Create the ClickHouse Authentication Secret

Before you create the FlowCollector instance, create a Kubernetes secret for ClickHouse authentication.

This secret is referenced by .spec.clickhouse.authSecret.name in the FlowCollector configuration.

  1. Create a local file named ck-auth.env with the following content:

    username=<USERNAME>
password=<PASSWORD>

  2. Create the Kubernetes secret:

    # Create namespace if it does not exist
test ! -n "$(kubectl get ns netobserv --ignore-not-found -o name)" && kubectl create ns netobserv
# Create the secret from the environment file
kubectl -n netobserv create secret generic ck-auth --from-env-file=./ck-auth.env

In this command, netobserv must match the value of .spec.namespace in the FlowCollector configuration.

If you use a different namespace in the FlowCollector configuration, replace netobserv in the command accordingly.

Create a FlowCollector Instance

Before creating the FlowCollector instance, confirm that:

  • The ClickHouse server is reachable from the cluster
  • The ck-auth secret exists in the namespace specified by .spec.namespace
  • The ClickHouse address, database, and credentials are correct

Then create the FlowCollector instance:

  1. Navigate to the All Instances page and click Create.

  2. In the pop-up dialog, click Create in the FlowCollector section.

  3. In the Create FlowCollector page, click YAML on the top right corner to switch to YAML editing mode.

  4. Edit the YAML file as needed and click Create to create the FlowCollector instance.

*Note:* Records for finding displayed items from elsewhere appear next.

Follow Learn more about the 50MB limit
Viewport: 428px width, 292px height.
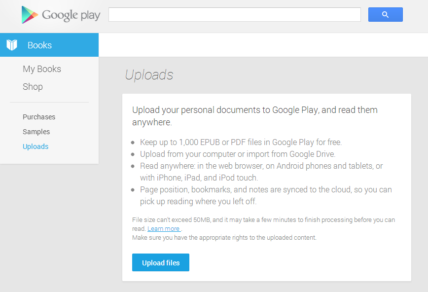[x=163, y=228]
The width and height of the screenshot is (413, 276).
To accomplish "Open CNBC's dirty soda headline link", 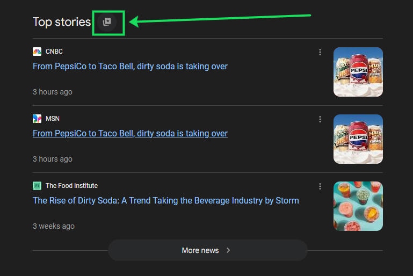I will tap(130, 67).
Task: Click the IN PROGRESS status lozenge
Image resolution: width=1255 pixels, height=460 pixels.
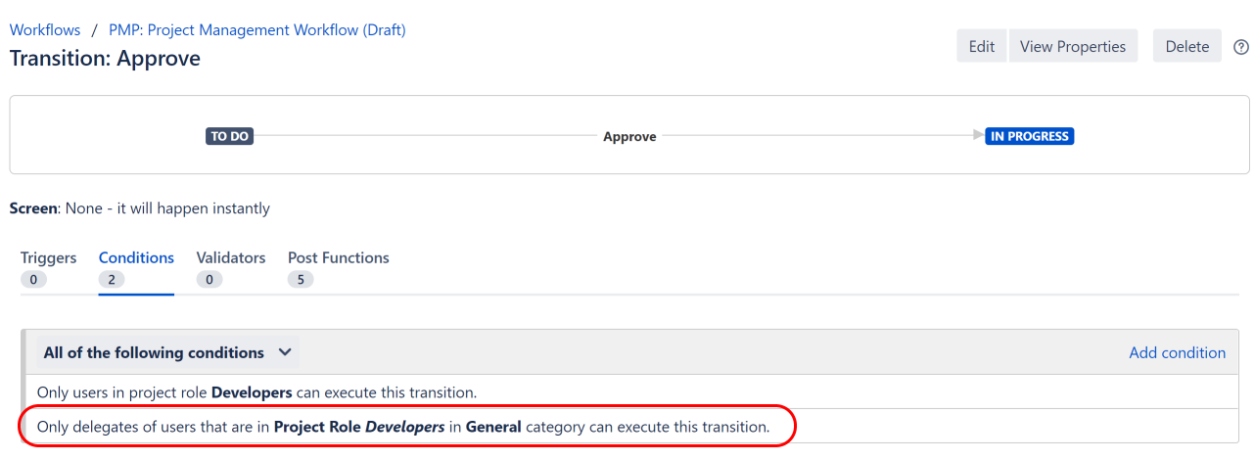Action: [x=1029, y=137]

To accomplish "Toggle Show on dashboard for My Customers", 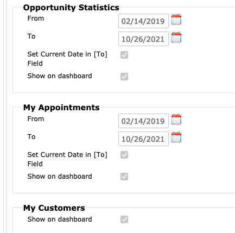I will (x=124, y=219).
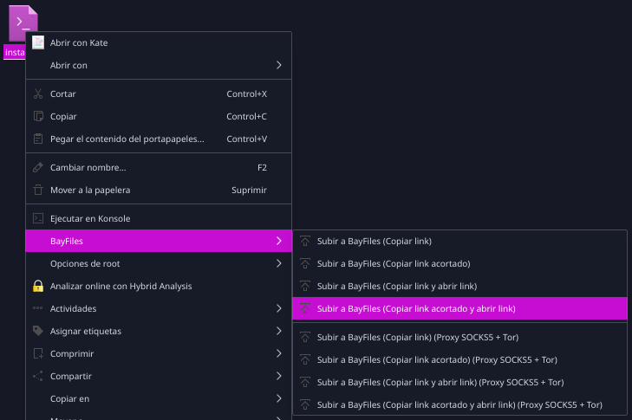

Example FlowCollector YAML:

apiVersion: flows.netobserv.io/v1beta2
kind: FlowCollector
metadata:
  name: cluster
spec:
  agent:
    ebpf:
      features:
        - DNSTracking
        - FlowRTT
        - PacketTranslation
        - TLSTracking
      metrics:
        enable: false
      sampling: 50
    type: eBPF
  clickhouse:
    addresses:
      - clickhouse-netobserv.cpaas-system.svc.cluster.local:9000
    authSecret:
      name: ck-auth
    database: netobserv
    enable: true
    protocol: native
    readTimeout: 30s
    retention: 24h
    writeBatchSize: 128
    writeBatchWait: 1s
    writeTimeout: 10s
  deploymentModel: Service
  namespace: netobserv
  processor:
    consumerReplicas: 1
    logTypes: Flows
    service:
      tlsType: Disabled
  1. Enabled features of the eBPF agent.
  2. Sampling interval of the eBPF probe. A value of 100 means that 1 out of every 100 packets is sampled. A value of 0 or 1 means that all packets are sampled.
  3. ClickHouse server addresses. Use the host:port format. These addresses can point to a ClickHouse instance created in the cluster or to an existing external ClickHouse server.
  4. ClickHouse authentication secret. The secret MUST contain two keys: username and password. The secret must be created in the same namespace specified by .spec.namespace.
  5. Database name in ClickHouse for storing flow logs. If the database does not exist, it is created automatically.
  6. Data retention period in ClickHouse. Use a number followed by a time unit, for example 24h. This setting takes effect only when the ClickHouse table is created.
  7. Namespace where the eBPF agents and the flow logs pipeline are deployed.
  8. Number of replicas for the flow logs pipeline.

If you are using an existing ClickHouse server, make sure that the FlowCollector can reach the server address and that the referenced secret contains valid credentials.

After the FlowCollector instance is created, the eBPF agents and the flow logs pipeline are deployed to the namespace specified by .spec.namespace.